* PROBLEM
Wherever the listing has a line with the string "agent", copy that line out.

* DATASET CONTENT
------------
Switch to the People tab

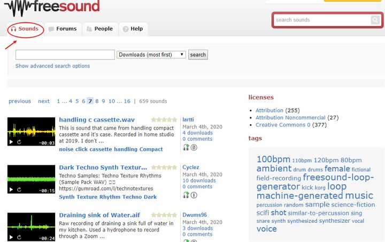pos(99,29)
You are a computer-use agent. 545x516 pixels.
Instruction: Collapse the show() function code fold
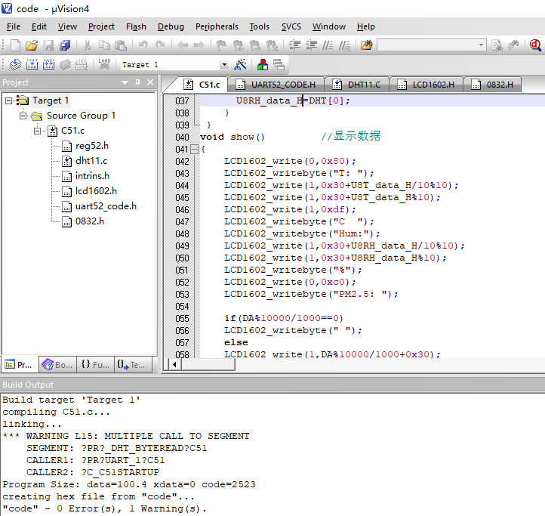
------------
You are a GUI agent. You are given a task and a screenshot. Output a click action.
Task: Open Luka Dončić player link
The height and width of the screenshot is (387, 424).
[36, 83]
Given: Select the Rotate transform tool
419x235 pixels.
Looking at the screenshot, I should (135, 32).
------------
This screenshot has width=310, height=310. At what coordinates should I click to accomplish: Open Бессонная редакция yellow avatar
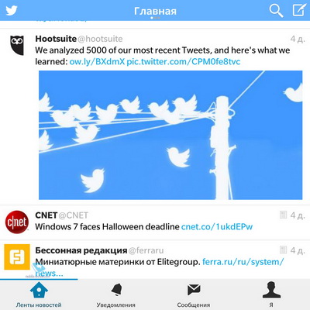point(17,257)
------------
* SOLVED PROBLEM
You are a computer-use agent. 545x516 pixels.
You are a GUI agent. You are given a task and a screenshot. Output a click action.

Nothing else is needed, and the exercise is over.